From Elllis Potter (an apologist), *It is a widespread principle that we should not marry someone if we need them. We should be independent and self-sufficient. This results in people not valuing each other and coming to despise each other after the fun wears out.*

Modern relationships are a mess, and I'd take a guess that our current state began around the industrial revolution. That period introduced dating and advertising and materialism, which created systems of artificial wants. And, in an extremely short period of time, we've even gotten to the point of denying gender as an absolute. So basically, using science when it suits, and tossing it out when it doesn't.

Our connections are meant to be fulfilling. But today, the majority of folks are so extremely self-centered, nothing seems to satisfy. And I think our expectations are completely out of whack.

Today's world is much more about taking than giving. And as much as we go on about tolerance, we're getting more and more intolerant of just about anything that doesn't fall in line with each individual’s self-made existence. We seem to be striving toward sterile lives, where we don't have to be bothered.

Being together with others requires sacrifice and work. Few people want to hear that anymore.

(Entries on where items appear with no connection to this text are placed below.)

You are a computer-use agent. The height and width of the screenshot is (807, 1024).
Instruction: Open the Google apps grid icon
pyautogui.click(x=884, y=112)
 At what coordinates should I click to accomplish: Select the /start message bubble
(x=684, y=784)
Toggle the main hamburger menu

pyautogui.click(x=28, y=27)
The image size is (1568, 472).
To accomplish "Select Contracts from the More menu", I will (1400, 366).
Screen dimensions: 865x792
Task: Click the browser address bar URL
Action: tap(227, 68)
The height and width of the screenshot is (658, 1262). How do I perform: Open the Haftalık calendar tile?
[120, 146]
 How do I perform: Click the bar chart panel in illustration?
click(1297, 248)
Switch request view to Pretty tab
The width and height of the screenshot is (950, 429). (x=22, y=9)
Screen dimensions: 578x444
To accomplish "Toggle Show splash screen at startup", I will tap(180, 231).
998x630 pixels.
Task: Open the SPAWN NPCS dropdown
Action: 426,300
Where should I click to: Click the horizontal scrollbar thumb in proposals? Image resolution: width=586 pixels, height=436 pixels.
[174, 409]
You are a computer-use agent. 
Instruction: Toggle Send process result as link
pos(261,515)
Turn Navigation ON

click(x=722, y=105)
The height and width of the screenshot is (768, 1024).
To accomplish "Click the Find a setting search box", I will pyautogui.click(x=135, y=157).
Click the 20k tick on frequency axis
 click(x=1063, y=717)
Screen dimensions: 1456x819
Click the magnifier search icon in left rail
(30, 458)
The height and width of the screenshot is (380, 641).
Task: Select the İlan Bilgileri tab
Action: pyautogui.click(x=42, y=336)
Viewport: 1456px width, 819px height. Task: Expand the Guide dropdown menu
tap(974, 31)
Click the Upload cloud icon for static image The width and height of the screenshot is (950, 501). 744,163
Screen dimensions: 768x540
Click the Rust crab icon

We're constantly bombared with information that says relationships should be easy and effortless. And on my facebook feed, I get memes about dumping people on a daily basis. And, of course, on this site, people encourage divorce at the drop of a hat. Anything that's uncomfortable. Anything that's negative. It's just absurd.

We're not machines.


----------



## Ragnar Ragnasson (Mar 4, 2018)

Livvie said:


> It depends on what the needs are and if they are reasonable and healthy.
> 
> If my partner "needs" me to terminate my (reasonable, normal, same sex) friendships and spend all of my time with only him in order to "feel loved", then that's a toxic need.
> 
> ...


Best answer!
I've always believed and think it's best to like, a d allow ones self to fully appreciate, love,and enjoy a spouse or SO, but to throw the needs or must have feeling out there puts too much of ones happiness quotient dependent on another person, no matter who.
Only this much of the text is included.